-------- RECORDS FOR THE TASK --------

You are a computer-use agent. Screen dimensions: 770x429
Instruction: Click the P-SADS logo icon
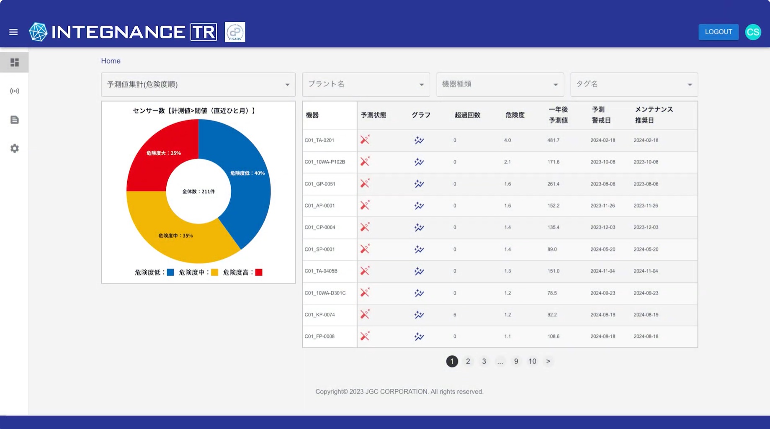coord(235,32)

--------
-------- RECORDS FOR THE TASK --------

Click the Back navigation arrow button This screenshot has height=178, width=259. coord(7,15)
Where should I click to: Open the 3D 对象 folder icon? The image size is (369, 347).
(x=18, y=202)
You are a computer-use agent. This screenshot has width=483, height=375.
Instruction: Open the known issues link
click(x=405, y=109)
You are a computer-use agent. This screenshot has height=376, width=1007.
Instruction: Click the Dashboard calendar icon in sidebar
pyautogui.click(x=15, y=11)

--------
-------- RECORDS FOR THE TASK --------

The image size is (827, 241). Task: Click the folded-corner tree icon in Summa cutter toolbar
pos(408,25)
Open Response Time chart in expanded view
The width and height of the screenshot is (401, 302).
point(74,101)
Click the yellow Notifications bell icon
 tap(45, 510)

--------

* **EXERCISE DESCRIPTION**
Which lines in the records above contain the word "computer"? Copy each one.

* **ANSWER BOX**
You are a computer-use agent. Screen dimensions: 770x429
You are a computer-use agent. This screenshot has width=483, height=375.
You are a computer-use agent. This screenshot has height=376, width=1007.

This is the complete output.